DATASET EXCERPTS:

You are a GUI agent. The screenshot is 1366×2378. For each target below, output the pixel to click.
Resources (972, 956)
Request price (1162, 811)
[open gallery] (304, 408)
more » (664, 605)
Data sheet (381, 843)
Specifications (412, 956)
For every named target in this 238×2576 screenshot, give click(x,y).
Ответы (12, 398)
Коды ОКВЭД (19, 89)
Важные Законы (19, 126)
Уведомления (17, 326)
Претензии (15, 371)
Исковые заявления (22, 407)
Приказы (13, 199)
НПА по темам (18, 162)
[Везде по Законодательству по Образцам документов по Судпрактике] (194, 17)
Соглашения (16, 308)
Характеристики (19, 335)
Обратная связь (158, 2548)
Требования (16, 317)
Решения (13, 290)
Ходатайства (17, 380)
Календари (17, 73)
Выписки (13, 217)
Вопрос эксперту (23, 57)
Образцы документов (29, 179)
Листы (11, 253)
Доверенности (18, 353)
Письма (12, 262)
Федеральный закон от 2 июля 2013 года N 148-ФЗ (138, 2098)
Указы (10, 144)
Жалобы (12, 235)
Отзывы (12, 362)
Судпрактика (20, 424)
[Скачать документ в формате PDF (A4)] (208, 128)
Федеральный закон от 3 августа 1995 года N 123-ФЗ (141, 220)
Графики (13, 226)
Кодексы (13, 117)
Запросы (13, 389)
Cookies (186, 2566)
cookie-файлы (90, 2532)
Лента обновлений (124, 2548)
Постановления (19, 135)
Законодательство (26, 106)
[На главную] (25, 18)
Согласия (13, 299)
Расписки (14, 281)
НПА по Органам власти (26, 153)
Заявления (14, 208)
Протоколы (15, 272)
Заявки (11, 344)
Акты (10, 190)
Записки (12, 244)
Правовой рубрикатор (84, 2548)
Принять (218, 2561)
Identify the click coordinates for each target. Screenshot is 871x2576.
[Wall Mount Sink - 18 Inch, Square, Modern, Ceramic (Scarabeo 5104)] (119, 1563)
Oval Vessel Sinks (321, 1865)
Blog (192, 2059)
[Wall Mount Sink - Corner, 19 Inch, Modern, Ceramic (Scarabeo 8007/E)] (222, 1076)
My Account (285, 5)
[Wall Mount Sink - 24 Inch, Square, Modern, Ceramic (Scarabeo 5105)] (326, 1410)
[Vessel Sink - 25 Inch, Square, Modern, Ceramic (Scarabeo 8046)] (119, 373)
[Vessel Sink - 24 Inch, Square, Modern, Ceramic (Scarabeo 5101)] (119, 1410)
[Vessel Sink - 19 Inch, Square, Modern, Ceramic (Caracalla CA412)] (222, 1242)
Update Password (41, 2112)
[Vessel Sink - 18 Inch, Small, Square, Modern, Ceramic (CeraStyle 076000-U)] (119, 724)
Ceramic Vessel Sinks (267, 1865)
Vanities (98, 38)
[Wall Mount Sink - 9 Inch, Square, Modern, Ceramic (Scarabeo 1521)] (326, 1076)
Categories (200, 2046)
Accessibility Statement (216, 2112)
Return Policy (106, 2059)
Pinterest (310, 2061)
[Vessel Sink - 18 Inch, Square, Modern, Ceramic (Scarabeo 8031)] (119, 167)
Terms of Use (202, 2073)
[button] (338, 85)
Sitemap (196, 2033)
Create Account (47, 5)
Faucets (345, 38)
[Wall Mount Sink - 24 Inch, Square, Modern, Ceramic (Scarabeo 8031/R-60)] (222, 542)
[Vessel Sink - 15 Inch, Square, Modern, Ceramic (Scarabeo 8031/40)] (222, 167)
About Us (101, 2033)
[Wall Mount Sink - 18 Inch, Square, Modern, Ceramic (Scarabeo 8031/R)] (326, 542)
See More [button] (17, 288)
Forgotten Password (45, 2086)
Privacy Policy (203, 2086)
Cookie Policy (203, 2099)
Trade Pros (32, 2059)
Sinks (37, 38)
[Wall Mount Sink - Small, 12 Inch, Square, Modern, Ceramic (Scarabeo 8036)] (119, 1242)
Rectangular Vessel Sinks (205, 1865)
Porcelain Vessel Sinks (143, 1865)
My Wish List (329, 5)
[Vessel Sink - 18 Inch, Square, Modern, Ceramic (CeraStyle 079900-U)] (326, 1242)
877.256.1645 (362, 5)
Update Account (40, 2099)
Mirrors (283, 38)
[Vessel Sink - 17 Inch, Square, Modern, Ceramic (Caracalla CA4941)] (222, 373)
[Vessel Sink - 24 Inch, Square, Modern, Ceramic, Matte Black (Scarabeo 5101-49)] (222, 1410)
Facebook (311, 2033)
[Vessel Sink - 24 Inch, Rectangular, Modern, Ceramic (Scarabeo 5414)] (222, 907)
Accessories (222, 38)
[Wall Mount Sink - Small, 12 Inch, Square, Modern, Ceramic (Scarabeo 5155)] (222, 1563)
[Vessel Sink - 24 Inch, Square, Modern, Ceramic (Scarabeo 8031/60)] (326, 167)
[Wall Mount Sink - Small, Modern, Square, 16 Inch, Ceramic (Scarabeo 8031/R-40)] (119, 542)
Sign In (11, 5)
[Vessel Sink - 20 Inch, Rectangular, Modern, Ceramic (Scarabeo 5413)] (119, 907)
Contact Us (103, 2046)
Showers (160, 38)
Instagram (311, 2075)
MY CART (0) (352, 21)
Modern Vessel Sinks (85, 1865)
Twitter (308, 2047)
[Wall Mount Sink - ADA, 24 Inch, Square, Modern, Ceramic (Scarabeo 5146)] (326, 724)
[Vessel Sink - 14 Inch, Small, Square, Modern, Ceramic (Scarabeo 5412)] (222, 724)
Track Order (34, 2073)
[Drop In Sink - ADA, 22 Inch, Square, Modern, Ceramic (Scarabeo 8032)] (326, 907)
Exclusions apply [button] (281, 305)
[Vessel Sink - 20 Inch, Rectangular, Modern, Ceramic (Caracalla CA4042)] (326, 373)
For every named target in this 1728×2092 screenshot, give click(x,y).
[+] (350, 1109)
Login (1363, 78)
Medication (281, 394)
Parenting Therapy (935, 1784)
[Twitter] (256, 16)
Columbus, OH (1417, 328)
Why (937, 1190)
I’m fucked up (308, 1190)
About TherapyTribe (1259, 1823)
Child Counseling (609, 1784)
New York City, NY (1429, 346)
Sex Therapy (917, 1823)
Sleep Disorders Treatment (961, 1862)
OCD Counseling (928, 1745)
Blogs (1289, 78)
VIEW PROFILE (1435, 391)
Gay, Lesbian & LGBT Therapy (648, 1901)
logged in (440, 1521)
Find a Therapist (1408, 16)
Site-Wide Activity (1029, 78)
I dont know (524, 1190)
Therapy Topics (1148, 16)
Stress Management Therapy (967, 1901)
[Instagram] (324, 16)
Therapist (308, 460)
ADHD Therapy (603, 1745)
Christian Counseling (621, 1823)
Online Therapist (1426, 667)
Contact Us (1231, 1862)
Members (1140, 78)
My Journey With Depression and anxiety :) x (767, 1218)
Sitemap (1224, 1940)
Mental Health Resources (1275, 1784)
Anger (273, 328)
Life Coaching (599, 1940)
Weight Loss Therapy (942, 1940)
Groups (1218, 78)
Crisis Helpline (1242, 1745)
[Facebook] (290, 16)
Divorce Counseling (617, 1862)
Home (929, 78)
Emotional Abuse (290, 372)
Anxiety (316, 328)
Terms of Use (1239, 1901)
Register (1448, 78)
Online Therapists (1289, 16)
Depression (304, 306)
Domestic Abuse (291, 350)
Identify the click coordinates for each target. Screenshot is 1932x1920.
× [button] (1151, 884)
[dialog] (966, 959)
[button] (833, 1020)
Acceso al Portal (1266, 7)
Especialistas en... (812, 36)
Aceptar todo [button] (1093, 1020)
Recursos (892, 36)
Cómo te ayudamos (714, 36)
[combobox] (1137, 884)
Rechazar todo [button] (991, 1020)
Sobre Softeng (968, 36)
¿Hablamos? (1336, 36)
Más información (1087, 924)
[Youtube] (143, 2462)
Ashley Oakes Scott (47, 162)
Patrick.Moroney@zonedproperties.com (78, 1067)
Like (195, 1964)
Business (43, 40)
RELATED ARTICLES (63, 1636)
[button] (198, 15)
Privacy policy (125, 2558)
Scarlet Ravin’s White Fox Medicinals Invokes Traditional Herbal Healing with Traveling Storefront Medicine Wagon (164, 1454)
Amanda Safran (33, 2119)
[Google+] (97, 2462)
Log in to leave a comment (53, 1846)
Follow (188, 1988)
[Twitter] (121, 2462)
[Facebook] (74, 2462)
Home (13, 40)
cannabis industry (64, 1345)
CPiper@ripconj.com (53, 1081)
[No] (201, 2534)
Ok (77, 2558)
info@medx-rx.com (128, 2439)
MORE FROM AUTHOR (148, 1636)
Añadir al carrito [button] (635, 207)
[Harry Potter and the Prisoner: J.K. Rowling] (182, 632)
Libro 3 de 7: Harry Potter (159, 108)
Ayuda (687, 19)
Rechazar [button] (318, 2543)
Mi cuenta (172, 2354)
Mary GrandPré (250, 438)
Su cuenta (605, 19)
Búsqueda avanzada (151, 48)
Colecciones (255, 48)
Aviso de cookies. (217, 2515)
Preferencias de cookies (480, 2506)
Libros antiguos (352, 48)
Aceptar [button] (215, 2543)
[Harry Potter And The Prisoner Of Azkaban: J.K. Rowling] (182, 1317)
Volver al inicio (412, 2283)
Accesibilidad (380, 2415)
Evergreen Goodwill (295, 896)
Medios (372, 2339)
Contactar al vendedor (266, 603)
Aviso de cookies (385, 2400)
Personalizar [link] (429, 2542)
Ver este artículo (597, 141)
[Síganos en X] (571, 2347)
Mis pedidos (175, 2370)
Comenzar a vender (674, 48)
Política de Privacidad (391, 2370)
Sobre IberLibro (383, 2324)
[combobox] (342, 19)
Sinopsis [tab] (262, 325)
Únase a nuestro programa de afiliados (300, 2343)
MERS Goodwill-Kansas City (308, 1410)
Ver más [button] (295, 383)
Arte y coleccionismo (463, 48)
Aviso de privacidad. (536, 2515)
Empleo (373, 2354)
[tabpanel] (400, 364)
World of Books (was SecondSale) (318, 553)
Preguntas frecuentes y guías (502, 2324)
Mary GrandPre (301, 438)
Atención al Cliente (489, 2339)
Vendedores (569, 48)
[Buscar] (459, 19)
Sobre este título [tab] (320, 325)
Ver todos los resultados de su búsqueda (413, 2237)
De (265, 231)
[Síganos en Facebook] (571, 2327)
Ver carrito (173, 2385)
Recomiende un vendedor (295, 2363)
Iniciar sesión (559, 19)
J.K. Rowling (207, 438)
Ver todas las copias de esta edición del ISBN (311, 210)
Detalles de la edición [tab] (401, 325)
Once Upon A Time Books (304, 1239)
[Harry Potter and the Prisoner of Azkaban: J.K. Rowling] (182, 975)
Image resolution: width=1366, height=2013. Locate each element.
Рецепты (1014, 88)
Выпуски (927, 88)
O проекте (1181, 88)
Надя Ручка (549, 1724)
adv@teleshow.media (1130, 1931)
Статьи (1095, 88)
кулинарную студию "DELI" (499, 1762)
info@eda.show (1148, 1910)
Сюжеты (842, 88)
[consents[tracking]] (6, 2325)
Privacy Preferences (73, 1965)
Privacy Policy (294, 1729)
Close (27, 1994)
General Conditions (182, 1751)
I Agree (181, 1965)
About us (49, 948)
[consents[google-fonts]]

WHAT YOU WILL DO: Every line in the records above with the string "Prisoner" in it should be shown.

ANSWER TO THIS TASK:
[Harry Potter and the Prisoner: J.K. Rowling] (182, 632)
[Harry Potter And The Prisoner Of Azkaban: J.K. Rowling] (182, 1317)
[Harry Potter and the Prisoner of Azkaban: J.K. Rowling] (182, 975)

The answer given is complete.